─── THE DATA

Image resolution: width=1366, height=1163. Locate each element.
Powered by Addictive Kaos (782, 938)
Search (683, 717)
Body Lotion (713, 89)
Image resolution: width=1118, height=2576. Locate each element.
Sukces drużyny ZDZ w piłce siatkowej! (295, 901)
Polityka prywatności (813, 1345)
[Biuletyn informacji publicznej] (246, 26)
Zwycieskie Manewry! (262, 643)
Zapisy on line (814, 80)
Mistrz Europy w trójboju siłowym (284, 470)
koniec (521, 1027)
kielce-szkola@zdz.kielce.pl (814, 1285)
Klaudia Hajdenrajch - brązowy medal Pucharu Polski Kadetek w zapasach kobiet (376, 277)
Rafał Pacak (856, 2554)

──────

**EXERCISE REQUIREMENTS**.
In full and without alteration, transcribe the entries above.

**RESULT OF THE TASK**.
Image resolution: width=1366, height=1163. Locate each element.
Powered by Addictive Kaos (782, 938)
Search (683, 717)
Body Lotion (713, 89)
Image resolution: width=1118, height=2576. Locate each element.
Sukces drużyny ZDZ w piłce siatkowej! (295, 901)
Polityka prywatności (813, 1345)
[Biuletyn informacji publicznej] (246, 26)
Zwycieskie Manewry! (262, 643)
Zapisy on line (814, 80)
Mistrz Europy w trójboju siłowym (284, 470)
koniec (521, 1027)
kielce-szkola@zdz.kielce.pl (814, 1285)
Klaudia Hajdenrajch - brązowy medal Pucharu Polski Kadetek w zapasach kobiet (376, 277)
Rafał Pacak (856, 2554)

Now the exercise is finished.